Golf: Symetra-Tour
Sophie Hausmann kommt in Kalifornien lächelnd zum ersten Profi-Sieg

Münster -

Ihren ersten Sieg auf der Profi-Tour feierte Sophie Hausmann in Beaumont/Kalifornien. Die Golferin vom GC Tinnen konnte ihren Triumph erst kaum glauben. Er war der Lohn harter Arbeit. Die Familie schaut derweil von zu Hause gebannt bei der Entwicklung zu.

Donnerstag, 01.04.2021, 11:08 Uhr aktualisiert: 03.04.2021, 11:40 Uhr
Den Glaspokal wickelte sie beim Heimflug nach Orlando in Zeitungspapier. In Beaumont spielte Sophie Hausmann eine beeindruckende Runde.
Den Glaspokal wickelte sie beim Heimflug nach Orlando in Zeitungspapier. In Beaumont spielte Sophie Hausmann eine beeindruckende Runde. Foto: Ali Palma

Wesley Snipes ist zweifellos einer der bekanntesten Söhne der Stadt. ­„Blade“, in der Marvel-Comic-Verfilmung von 1998 halb Vampir, halb Mensch, der blutsaugende Bösewichte mit Kung-Fu-Moves ausschaltet, hat in Orlando im US-Bundesstaat Florida seine familiären Wurzeln.

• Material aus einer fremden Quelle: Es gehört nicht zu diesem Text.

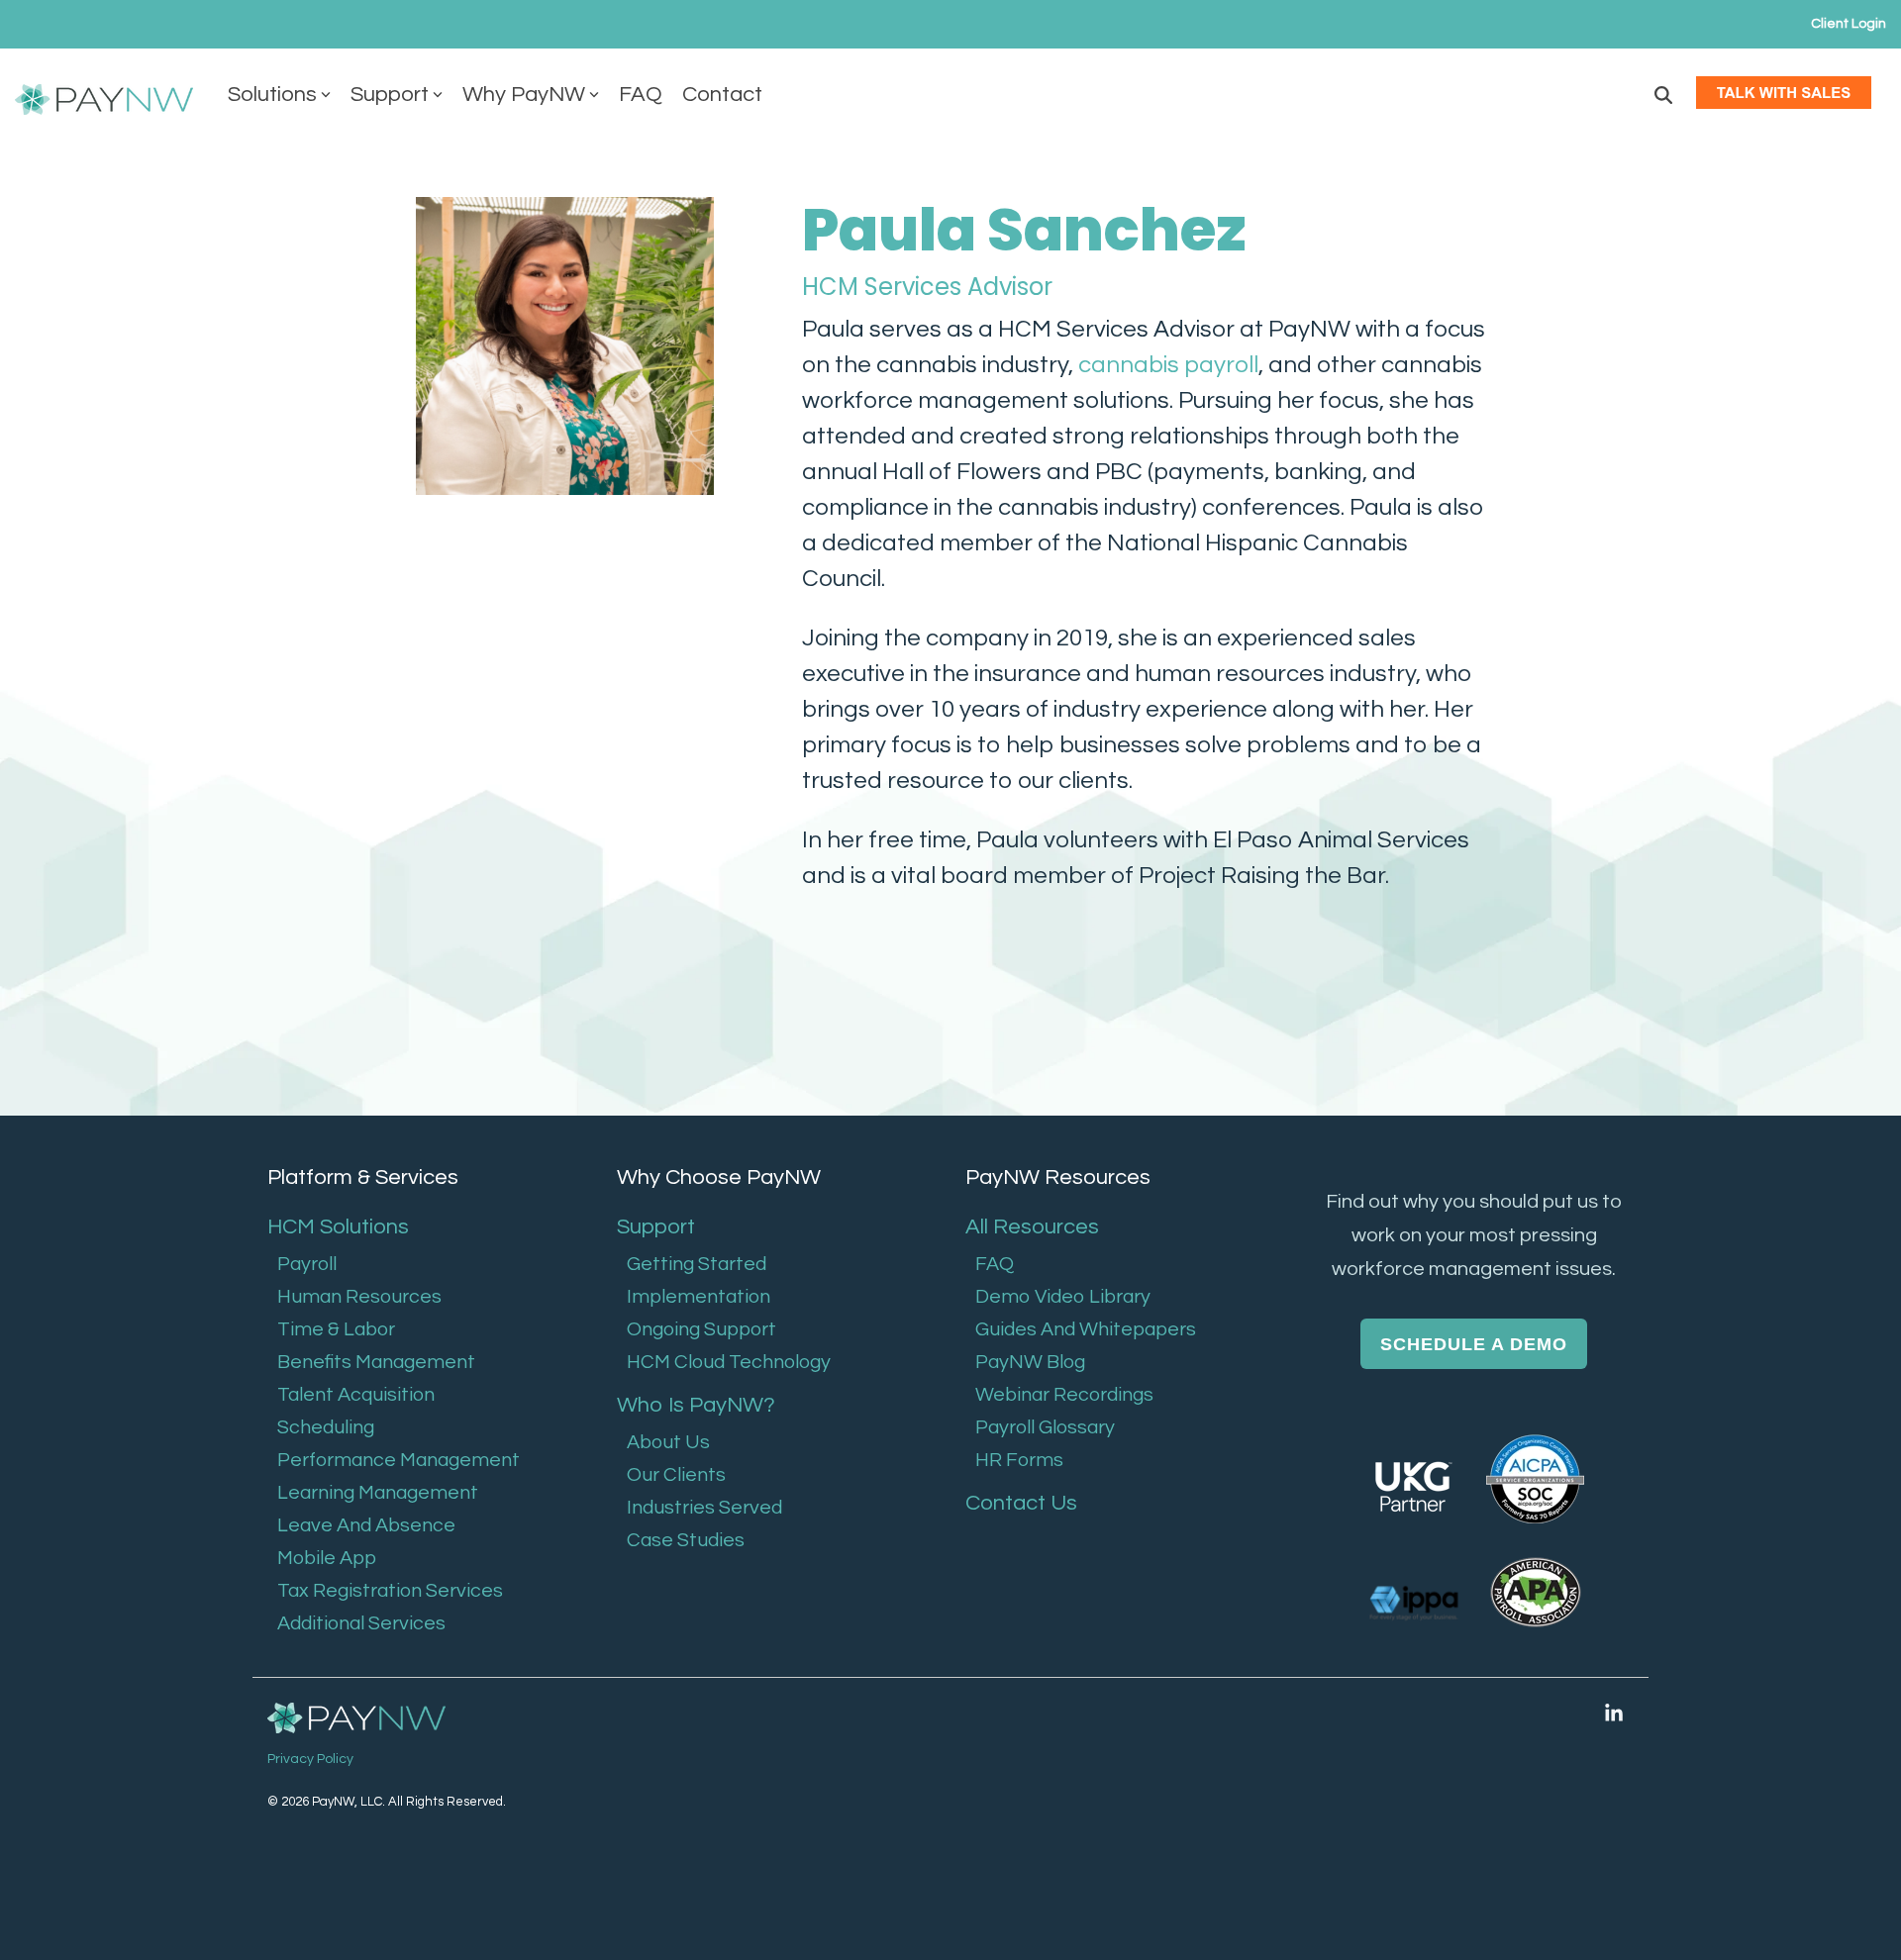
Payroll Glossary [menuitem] (1045, 1427)
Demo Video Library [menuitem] (1063, 1297)
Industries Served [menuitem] (704, 1508)
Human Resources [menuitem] (359, 1297)
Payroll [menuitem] (307, 1264)
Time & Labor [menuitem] (336, 1329)
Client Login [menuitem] (1848, 24)
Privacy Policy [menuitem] (310, 1759)
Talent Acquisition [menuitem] (356, 1395)
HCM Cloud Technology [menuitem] (729, 1362)
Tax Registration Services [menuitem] (390, 1591)
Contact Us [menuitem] (1021, 1503)
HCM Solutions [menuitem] (338, 1227)
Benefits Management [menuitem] (376, 1362)
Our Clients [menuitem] (676, 1475)
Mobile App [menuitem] (326, 1558)
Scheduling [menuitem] (325, 1427)
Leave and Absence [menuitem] (366, 1525)
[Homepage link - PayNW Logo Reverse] (356, 1720)
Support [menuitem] (656, 1227)
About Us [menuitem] (668, 1442)
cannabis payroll (1168, 364)
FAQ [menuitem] (994, 1264)
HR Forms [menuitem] (1019, 1460)
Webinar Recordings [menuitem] (1064, 1395)
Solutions (272, 94)
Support (389, 94)
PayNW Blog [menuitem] (1030, 1362)
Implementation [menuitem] (698, 1297)
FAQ (640, 94)
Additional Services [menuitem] (361, 1623)
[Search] (1663, 94)
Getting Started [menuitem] (696, 1264)
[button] (1614, 1713)
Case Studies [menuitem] (686, 1540)
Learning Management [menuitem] (377, 1493)
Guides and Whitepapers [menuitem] (1085, 1329)
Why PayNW (523, 94)
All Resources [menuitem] (1032, 1227)
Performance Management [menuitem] (398, 1460)
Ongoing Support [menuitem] (701, 1329)
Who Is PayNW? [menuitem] (696, 1405)
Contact (722, 94)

Im Schatten von Disney World ist inzwischen auch Sophie Hausmann „heimisch“ geworden. Münsters Profi-Golferin vom GC Tinnen bereitet sich im Champions-Gate-Club auf die Symetra-Tour 2021 vor. Jene Serie, in der die Spielerinnen um ein Ticket für die große Profi-Tour der Ladies Professional Golf Association (LPGA) buhlen. Das tropische Klima mit hohen Temperaturen und viel Luftfeuchtigkeit sorgt dafür, dass es keine Jahreszeiten gibt, zwölf Monate auf den Fairways gespielt werden kann. Das zahlt sich aus. Nach Platz sechs beim Carlisle Arizona Classic zum Auftakt setzte Hausmann jüngst auf dem Grün des Morongo-Golf-Clubs in Beaumont (Kalifornien) zum ganz großen Schlag an. Erster Sieg als Profi – bei zehn unter Par. „Das hast du eigentlich ganz ordentlich gemacht“, schießt es ihr durch den Kopf. Hat sie. 22 500 Dollar Preisgeld gibt es on top. Ein „sehr solider Saisonstart“, für die deutsche Nachwuchshoffnung. Sie wirkt gar ein wenig schüchtern in ihrer Sprachnachricht. Vielleicht braucht sie noch ein paar Tage.

„Ständig auf Achse“

 Es ist ein Leben aus dem Koffer, das die 23-Jährige führt. Mit dem Flieger geht es quer durch die Staaten, von Event zu Event. Alle zwei, drei Wochen stehen Turniere an. „Sie ist ständig auf Achse“, weiß Papa Jens. Der verfolgt das Treiben seiner Tochter auch 7500 Kilometer entfernt genau. Da wird telefoniert oder per Skype kommuniziert. Bildtelefonie kann mitunter eine Brücke in die Welt schlagen. Zumal Sophie erst im Dezember wieder daheim in Nottuln erwartet wird. Sie setzt nach dem Lehrjahr 2020 klare Prioritäten. Lebt ihren Traum. Erfolgreich.

„Sie hat die Schlüsse aus der vergangenen Saison gezogen“, sagt Jens Hausmann. Und erklärt: „Sophie hat auf dem Platz zu aggressiv gespielt und zu viel gewollt. Ich glaube, sie ist nun auf einem guten Weg“, so der Ex-Präsident des GC Tinnen. Das spiegelt sich in ihrem jüngsten ersten Triumph wider. Sie legt eine Leichtigkeit an den Tag, die große Spieler auszeichnet. Den Windböen trotzt sie – nervenstark, diese junge Frau. Die intelligent genug ist, um den Erfolg richtig einzuschätzen. „Es ist auf jeden Fall ein toller Start. Aber die Saison ist noch lang, und ich habe noch vieles vor mir.“

Verschnaufen in Florida

Kalifornien hat sie wieder den Rücken gekehrt, 4000 Kilometer zurück nach Orlando. Dort wird kurz verschnauft, das Erlebte verarbeitet. Und mit der Familie per Videoschalte geschnackt. Vom 15. bis zum 18. April steht schon das dritte Turnier in Tucson (Arizona) an. Hausmann bleibt busy. Der International Airport ist um die Ecke.